Exercise details:
Your output should be the lines below from the one holding "Upload 身份证反面 ID back image" through the one holding "The image size is (1001, 432).", transcribed exactly, with no pictures.

Record set:
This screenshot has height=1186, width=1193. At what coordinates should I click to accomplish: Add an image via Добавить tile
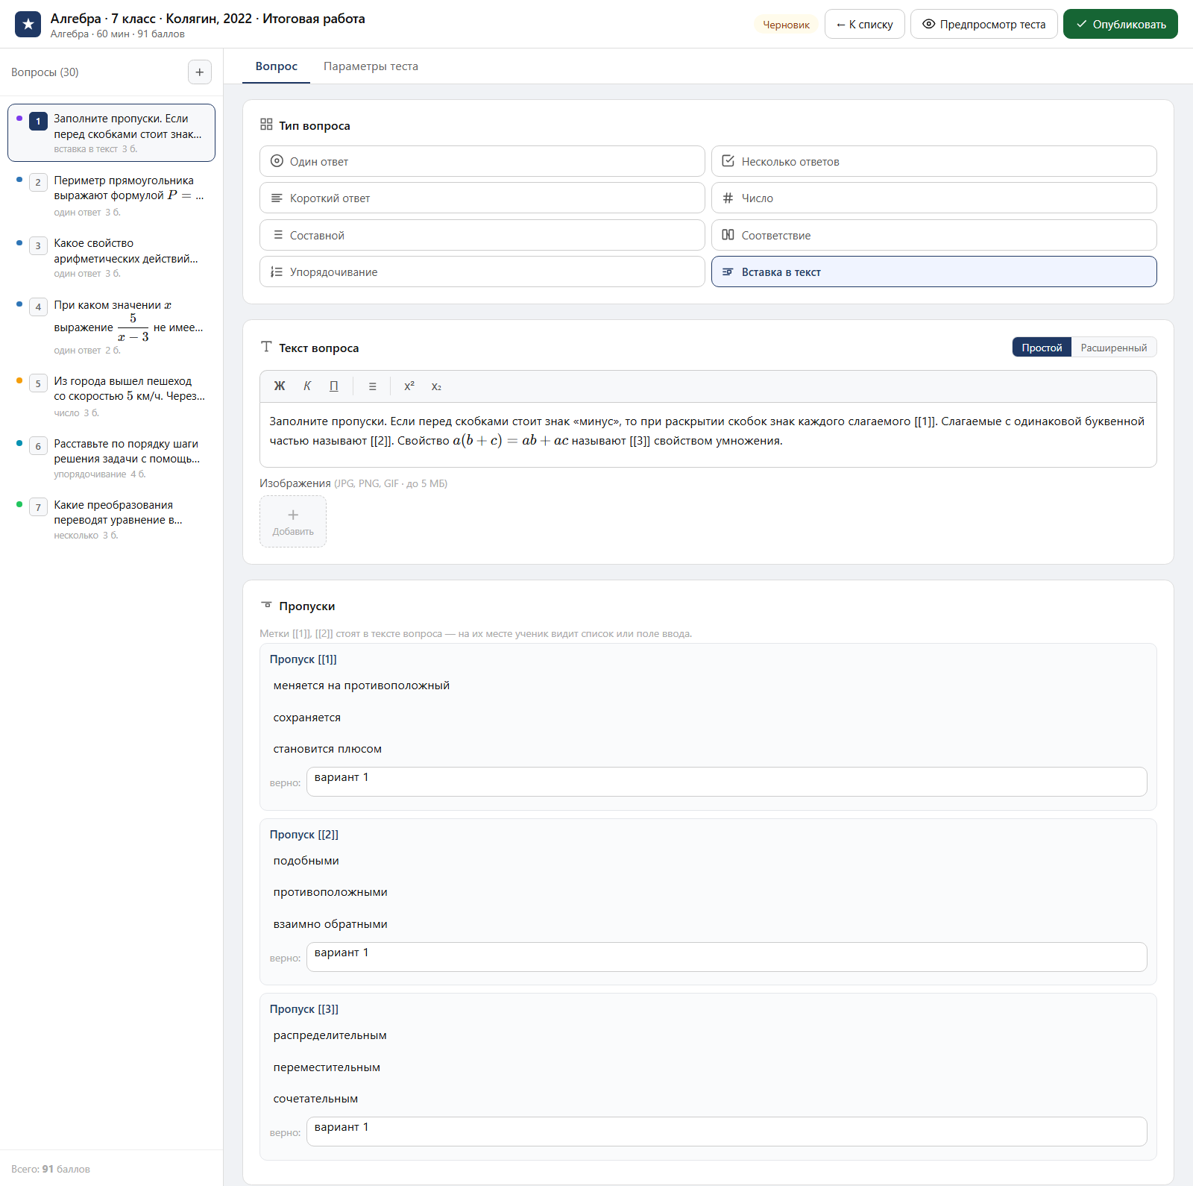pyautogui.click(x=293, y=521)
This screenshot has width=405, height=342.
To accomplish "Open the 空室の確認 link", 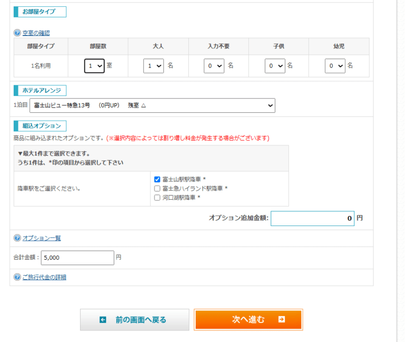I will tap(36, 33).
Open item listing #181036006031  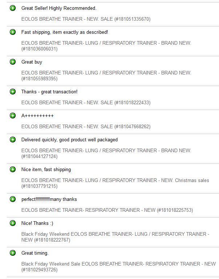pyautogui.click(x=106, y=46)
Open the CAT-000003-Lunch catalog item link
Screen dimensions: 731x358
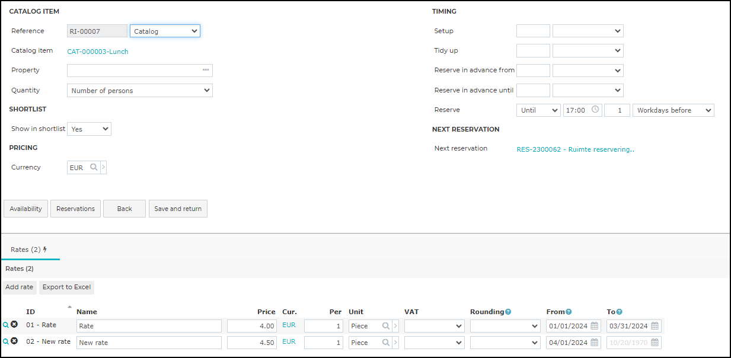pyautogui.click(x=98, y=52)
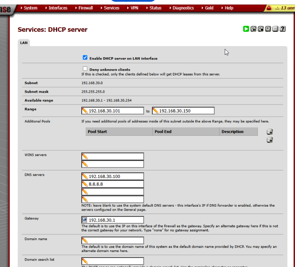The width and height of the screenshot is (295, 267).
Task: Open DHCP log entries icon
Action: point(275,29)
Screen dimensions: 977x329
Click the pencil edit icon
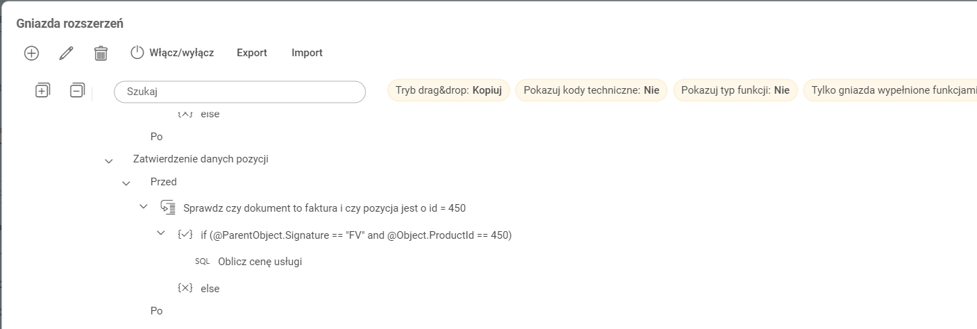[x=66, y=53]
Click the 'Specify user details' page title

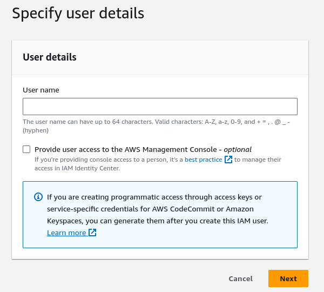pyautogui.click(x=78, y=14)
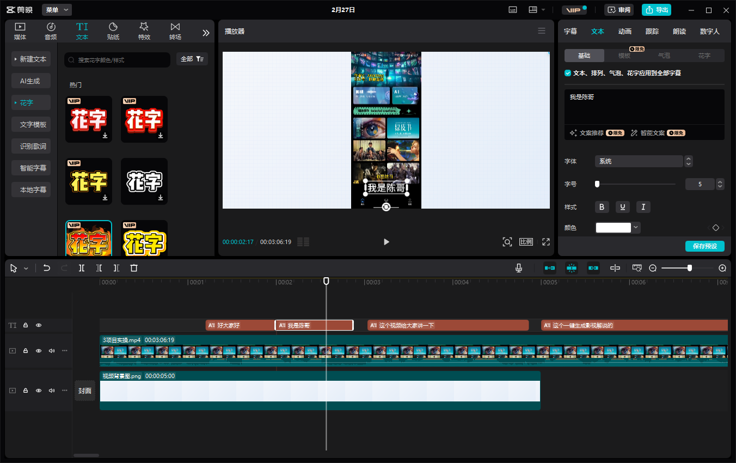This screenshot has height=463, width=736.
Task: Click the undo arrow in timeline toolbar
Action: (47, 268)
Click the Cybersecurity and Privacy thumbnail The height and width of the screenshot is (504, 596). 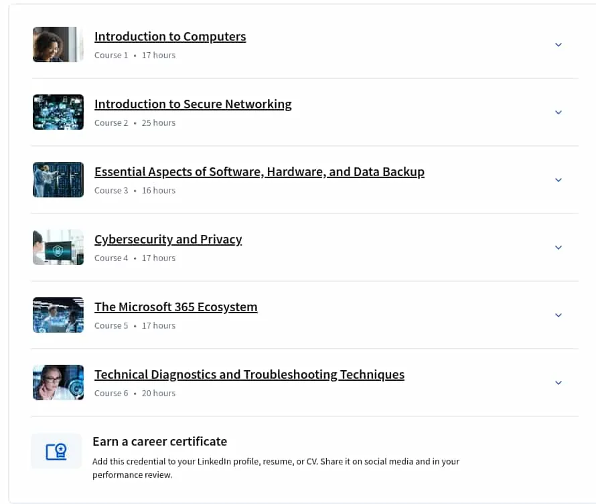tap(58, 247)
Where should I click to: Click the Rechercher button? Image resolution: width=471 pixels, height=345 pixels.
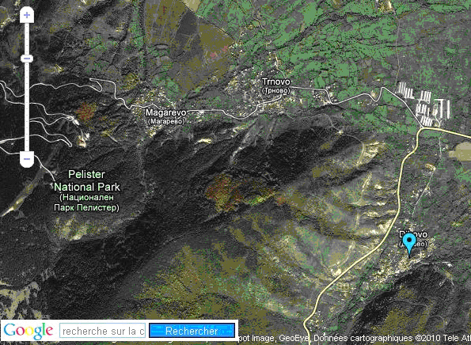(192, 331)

==

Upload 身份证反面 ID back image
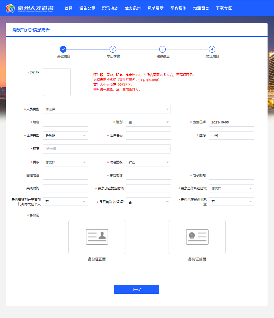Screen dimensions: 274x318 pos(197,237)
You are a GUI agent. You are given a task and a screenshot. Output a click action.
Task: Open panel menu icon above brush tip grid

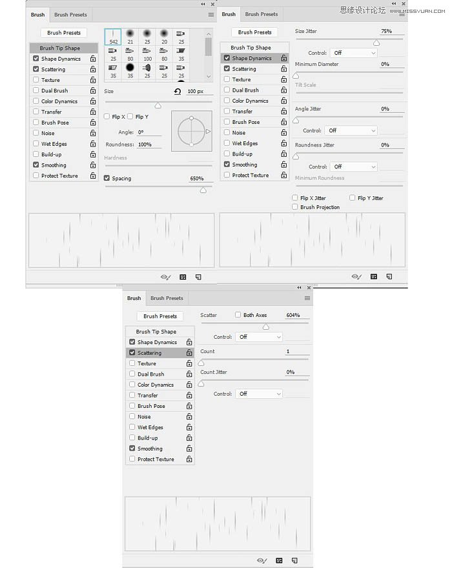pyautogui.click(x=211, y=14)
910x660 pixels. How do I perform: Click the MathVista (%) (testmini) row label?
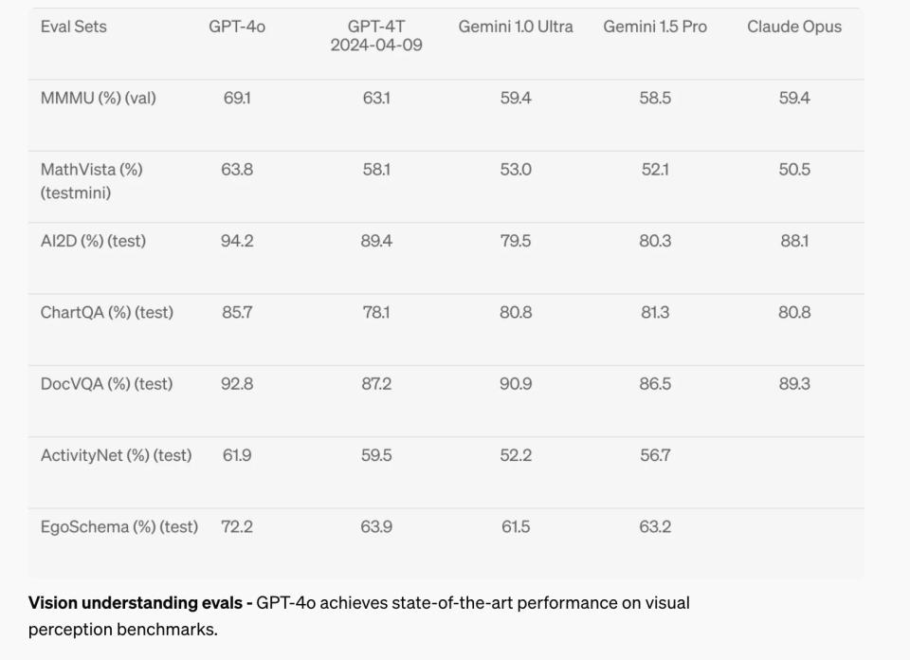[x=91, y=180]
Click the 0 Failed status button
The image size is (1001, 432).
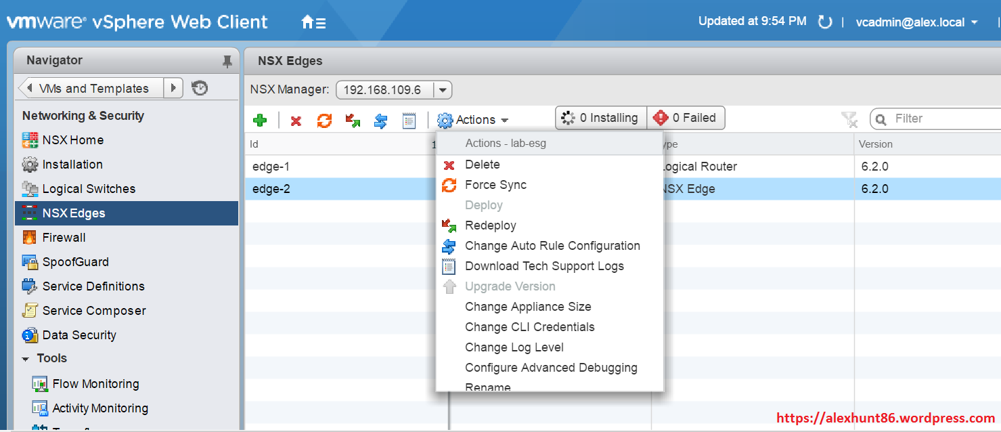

Answer space:
Upload 身份证反面 ID back image
Screen dimensions: 274x318 pos(197,237)
You are a GUI agent. You are given a task and a screenshot. Output a click action.
Task: Open panel menu icon above brush tip grid

pyautogui.click(x=211, y=14)
910x660 pixels. How do I perform: Click the MathVista (%) (testmini) row label?
[x=91, y=180]
Click the 0 Failed status button
The image size is (1001, 432).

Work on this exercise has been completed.